Mr Chairperson, hon Ministers, hon Deputy Ministers, hon members, distinguished guests, and ladies and gentlemen, I rise on behalf of the Portfolio Committee on Water and Environmental Affairs on this occasion to recommend, in terms of section 231(2) of the Constitution of the Republic of South Africa of 1996, that the House approve the Nagoya Protocol, which the committee has unanimously adopted.
Having considered the Nagoya Protocol to the Convention on Biological Diversity on 5 September 2012, the committee accepts that the many intergovernmental negotiations on the environment and sustainable development can make slow progress and in some instances lack ambition. This particular protocol has taken 18 years for the international community to agree to.
However, the Nagoya Protocol gives substance and effect to establishing a system for achieving one of the three objectives of the Convention on Biological Diversity, that is, the fair and equitable sharing of benefits that arise from genetic resources.
The protocol provides a strong basis for legal certainty and transparency for both provider and user countries of genetic resources and their associated knowledge.
We hope it comes into force in the next year or two. The process of adopting it has happened and some 90-odd countries have signed it, but only five have ratified it. So, it will still take a while before it comes into effect. However, we hope that at that stage it will create new incentives for countries to protect their natural capital, while enabling businesses to develop useful new products from biological resources in a sustainable way.

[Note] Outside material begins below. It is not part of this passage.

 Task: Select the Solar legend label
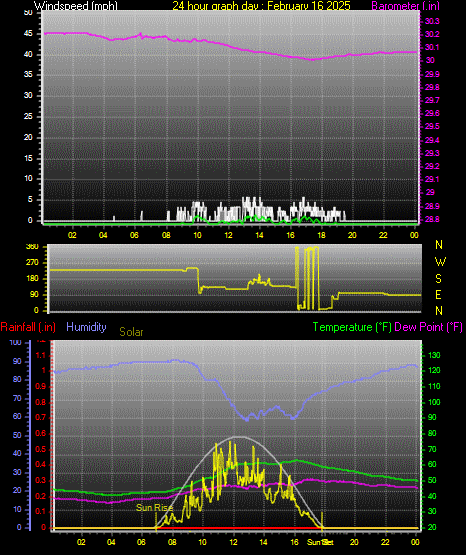point(131,332)
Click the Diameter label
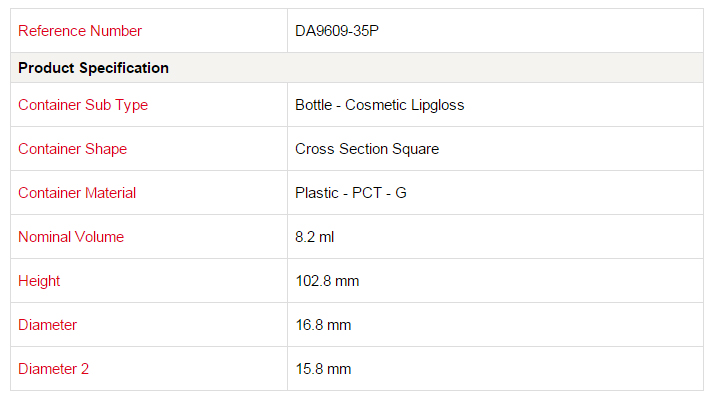 [x=48, y=325]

An interesting aspect of the Nagoya Protocol is that, whilst it is mainly concerned with benefit sharing between states, it includes two potential safeguards for protecting the rights of indigenous people and local communities.
The Nagoya Protocol firstly requires countries to support the development of community protocols. This means that communities decide whether to permit the use of their knowledge or genetic resources, and on what terms. An example of this is what has happened with the healers in Bushbuckridge in our own country, who used their protocol to conserve medicinal plants, gain access to plants in a protected area, and negotiate more effectively with a cosmetic company in regard to those genetic resources.
Community protocols, therefore, have an important role to play in implementing the protocol. According to a report drafted by the international institute for environment and development, and I quote, -
Where emphasis is placed on the process of developing community protocols - rather than just the product - these protocols are more likely to strengthen community values and institutions that conserve biodiversity and traditional knowledge ...
It also points out that countries and donors must ensure communities receive the support they need to develop their protocols.
Secondly, it requires countries to take measures to ensure that communities can control access to their traditional knowledge by giving their free, prior, informed consent. This means that communities decide whether to permit the use of their knowledge or genetic resources, and on what terms. We therefore recommend accordingly. Thank you. [Applause.]
There was no debate.
Question put: That the Nagoya Protocol on access to Genetic Resources and the Fair and Equitable Sharing of Benefits Arising from their Utilisation to the Convention on Biological Diversity be approved.
Agreed to.
Nagoya Protocol on Access to Genetic Resources and the Fair and Equitable Sharing of Benefits Arising from their Utilisation to the Convention on Biological Diversity approved.